La plus grande soirée d’Hollywood est désormais au cœur d’un vif débat sur l’IA générative. Alors que la controverse s’amplifie autour de films nommés aux Oscars comme « The Brutalist » et « Emilia Pérez » pour leur recours à l’IA en postproduction, l’Academy of Motion Picture Arts and Sciences a annoncé son intention d’imposer de nouvelles règles de transparence concernant les contenus générés par l’IA dans les films admissibles.
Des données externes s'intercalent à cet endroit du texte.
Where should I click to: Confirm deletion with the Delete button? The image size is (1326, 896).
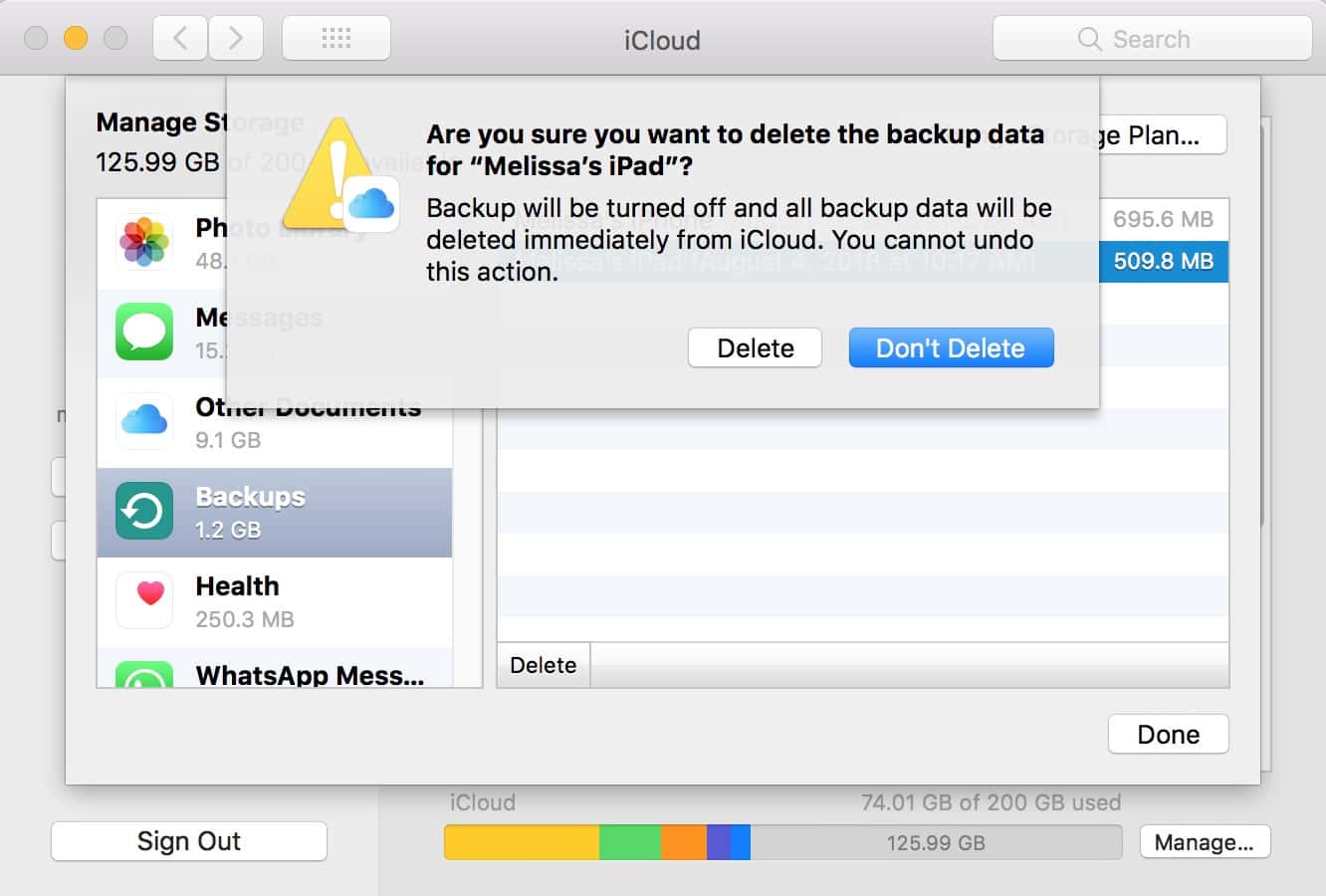tap(755, 347)
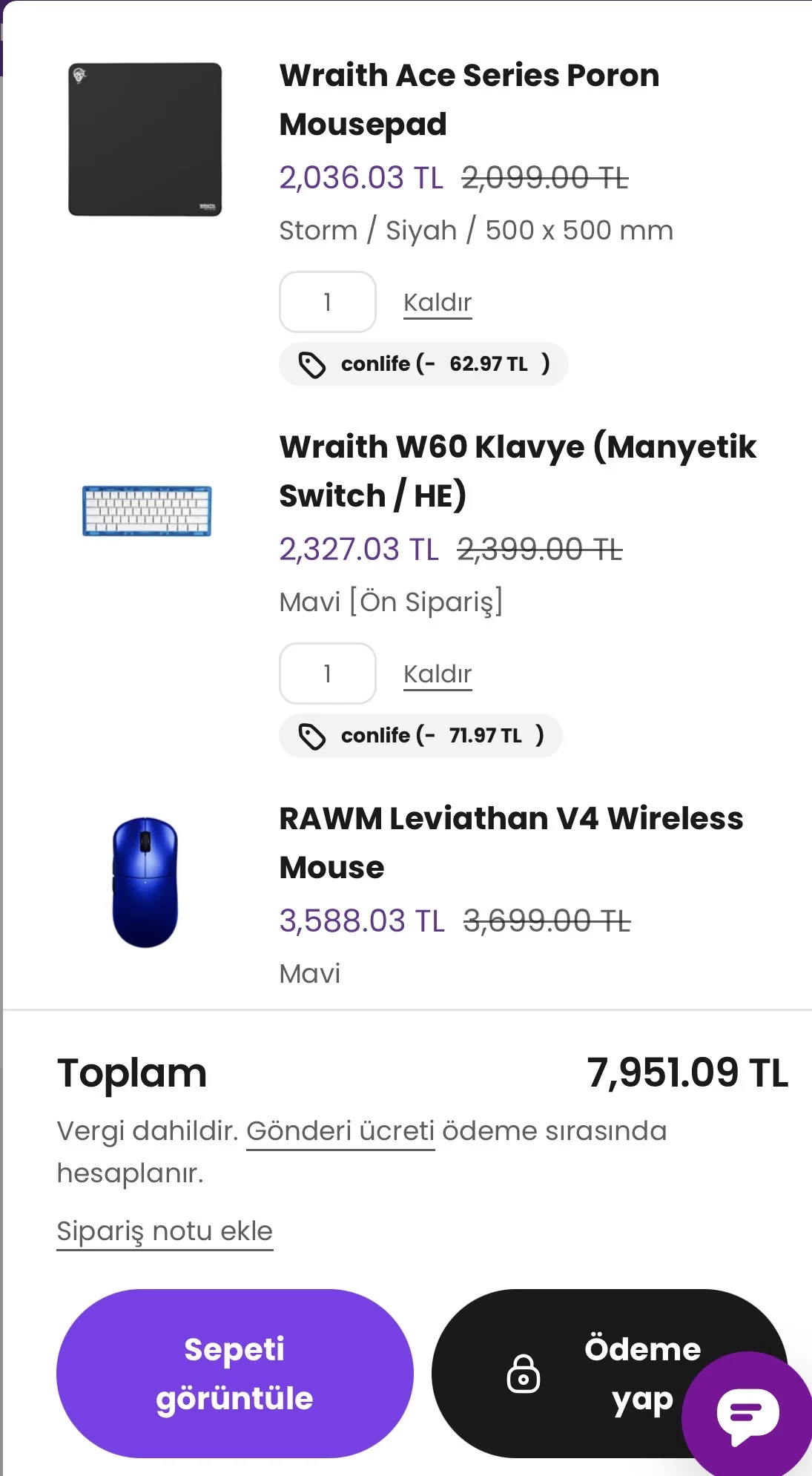Open the live chat bubble icon
The height and width of the screenshot is (1476, 812).
[747, 1414]
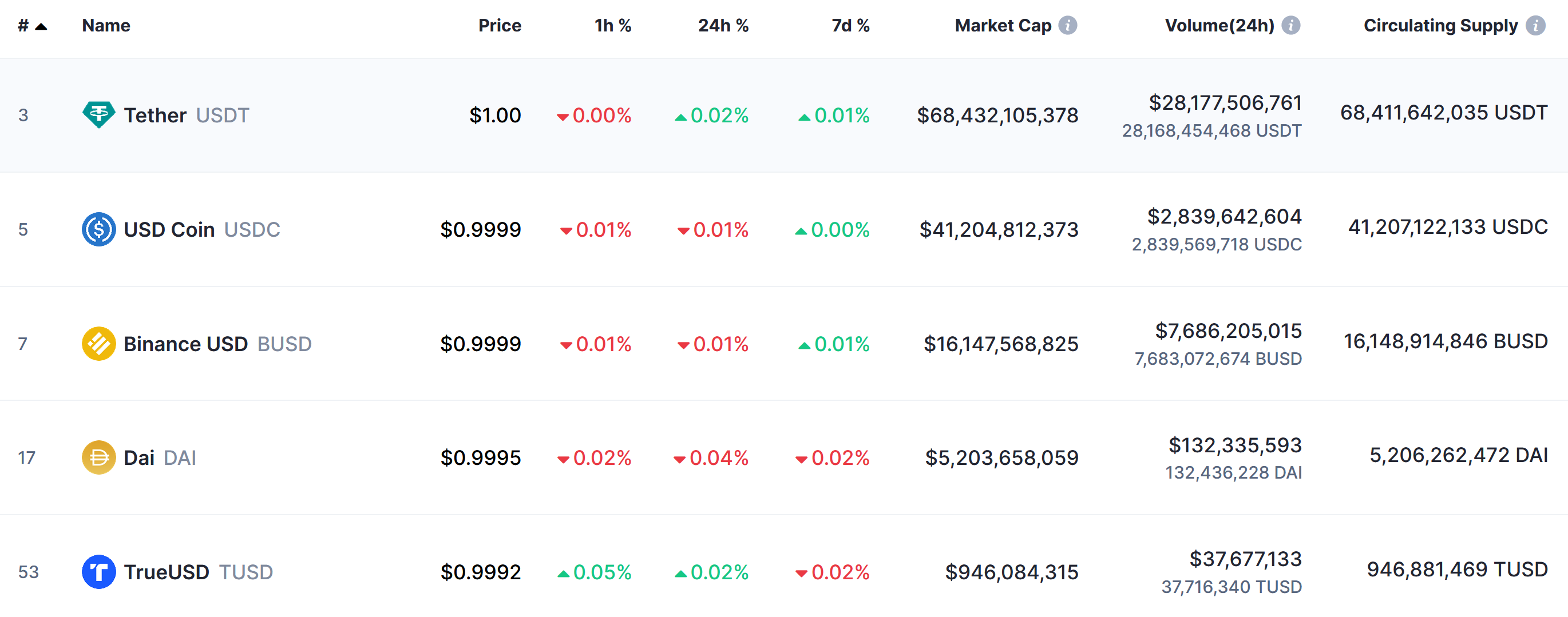This screenshot has width=1568, height=617.
Task: Click the USD Coin logo icon
Action: point(98,229)
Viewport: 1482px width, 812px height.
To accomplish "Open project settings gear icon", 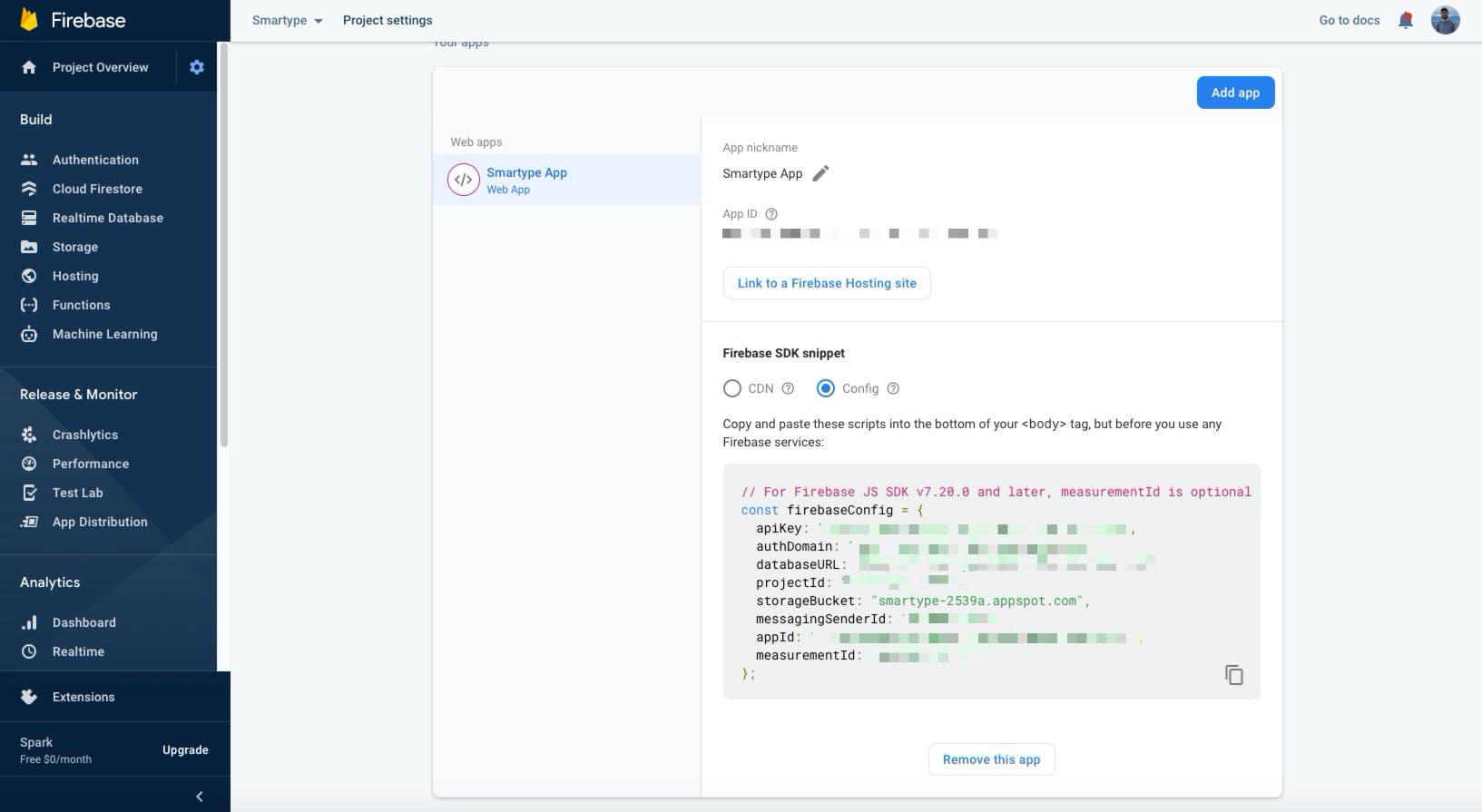I will pyautogui.click(x=197, y=67).
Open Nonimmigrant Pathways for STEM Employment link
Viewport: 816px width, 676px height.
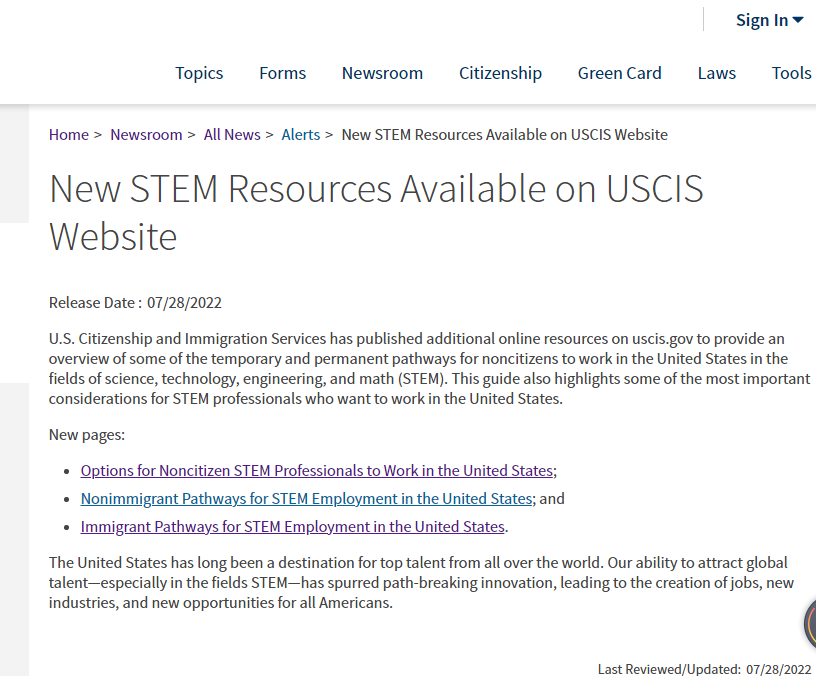[x=306, y=498]
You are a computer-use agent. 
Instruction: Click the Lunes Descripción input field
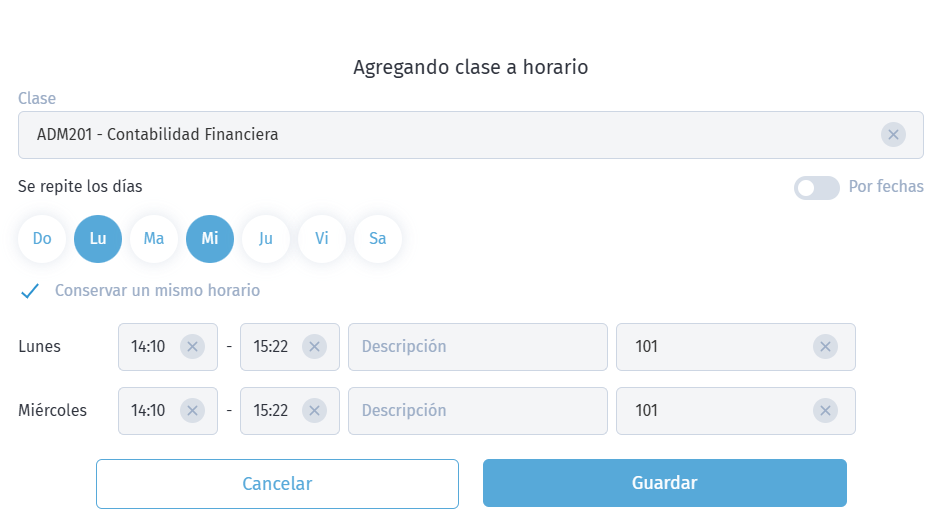pyautogui.click(x=478, y=347)
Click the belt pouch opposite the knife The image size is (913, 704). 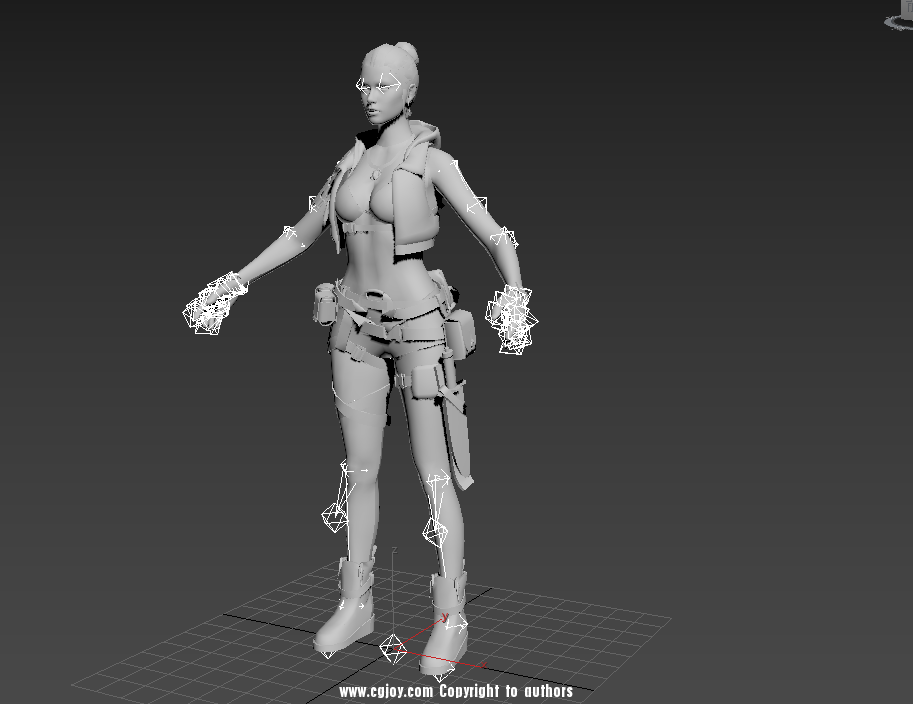point(323,304)
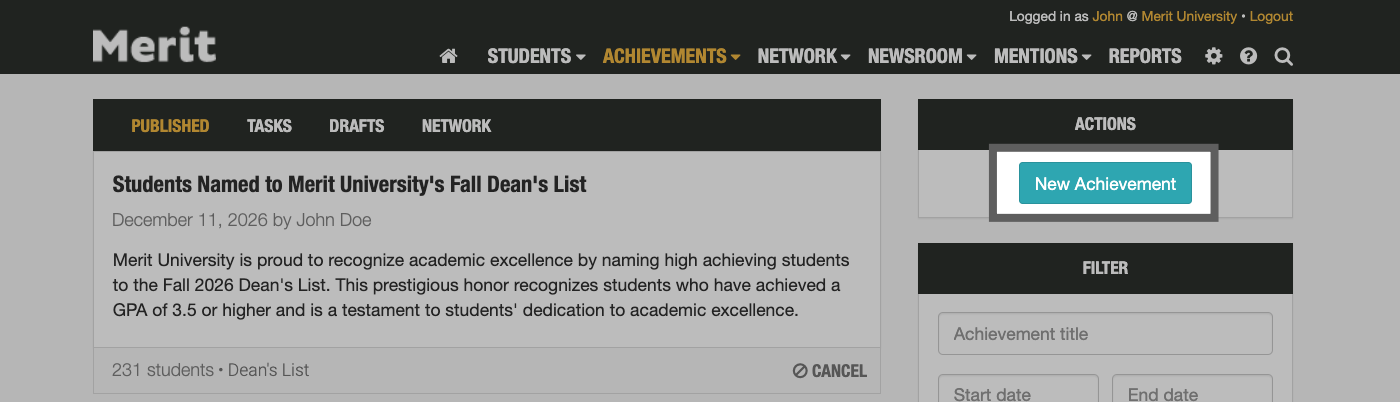The height and width of the screenshot is (402, 1400).
Task: Open the Network tab in achievements
Action: (456, 126)
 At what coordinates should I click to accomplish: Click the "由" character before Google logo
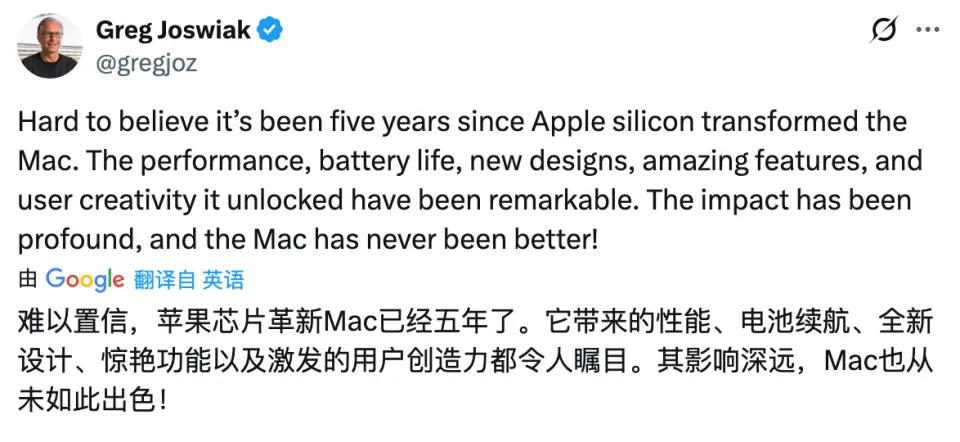click(x=29, y=280)
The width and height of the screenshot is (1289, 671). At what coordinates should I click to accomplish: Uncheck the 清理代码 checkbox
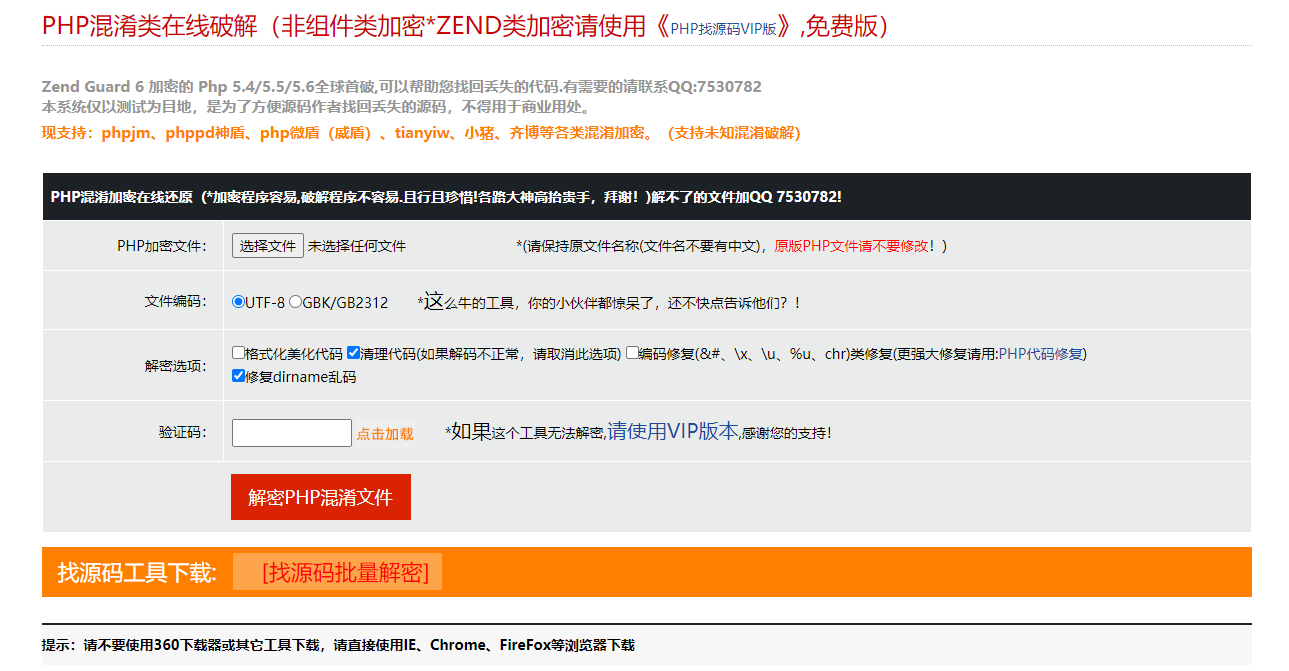[353, 353]

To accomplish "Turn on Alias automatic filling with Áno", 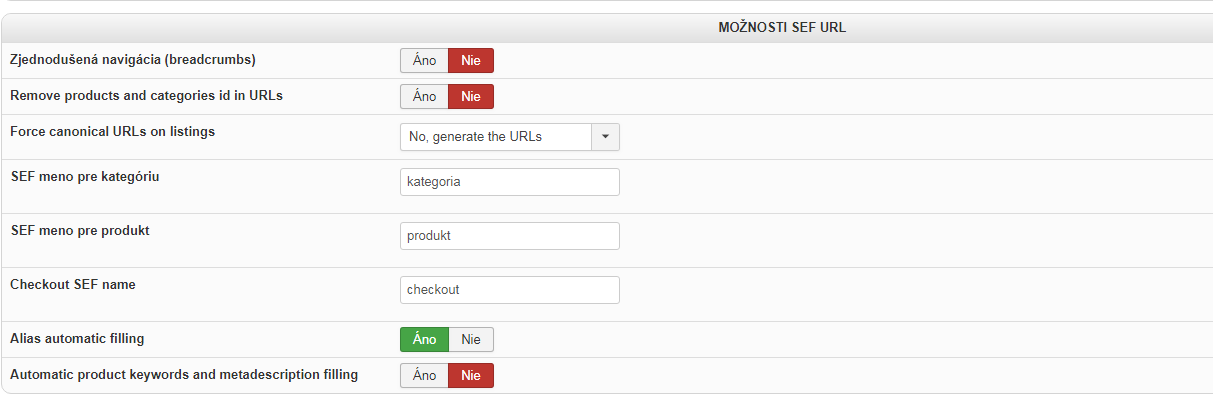I will tap(424, 340).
Comme l’a rapporté Variety, la nouvelle règle de l’Académie sur la déclaration de l’usage de l’IA intervient alors que les inquiétudes grandissent quant à l’impact de l’IA sur l’intégrité artistique et la transparence dans la réalisation. Les critiques estiment que le rôle de l’IA dans le montage des interprétations et des éléments de production réduit l’expression créative et soulève des questions éthiques. En imposant cette déclaration, l’Académie entend créer un précédent sur la manière dont l’IA est reconnue — et potentiellement réglementée — dans le cadre des récompenses les plus prestigieuses de l’industrie du cinéma.
Les éléments générés par l’IA dans les films nommés aux Oscars cette année
Plusieurs films nommés aux Oscars cette année intègrent de l’IA générative d’une manière qui remet en question les méthodes traditionnelles de réalisation. « The Brutalist » a utilisé l’IA pour affiner les accents hongrois des acteurs, tandis qu’« Emilia Pérez » a modifié les voix en combinant celle de Karla Sofía Gascón avec celle d’une chanteuse française. De son côté, « A Complete Unknown » a fait appel à l’IA pour améliorer une scène de cascade à moto. Si ces améliorations peuvent sembler minimes, elles remettent en question l’idée que les films ayant recours à l’intelligence artificielle devraient être jugés uniquement sur la base d’un savoir-faire humain.
La grève de la WGA de 2023 a souligné la volonté d’Hollywood de protéger la créativité humaine, en obtenant des limites concernant les scénarios écrits par l’IA. Toutefois, le rôle de l’IA en postproduction continue de s’accroître, transformant subtilement les interprétations et soulevant des questions sur son effet sur l’expression artistique. Ce qui commence comme un outil d’efficacité risque de brouiller les frontières entre le jeu authentique et les interprétations assistées par l’IA.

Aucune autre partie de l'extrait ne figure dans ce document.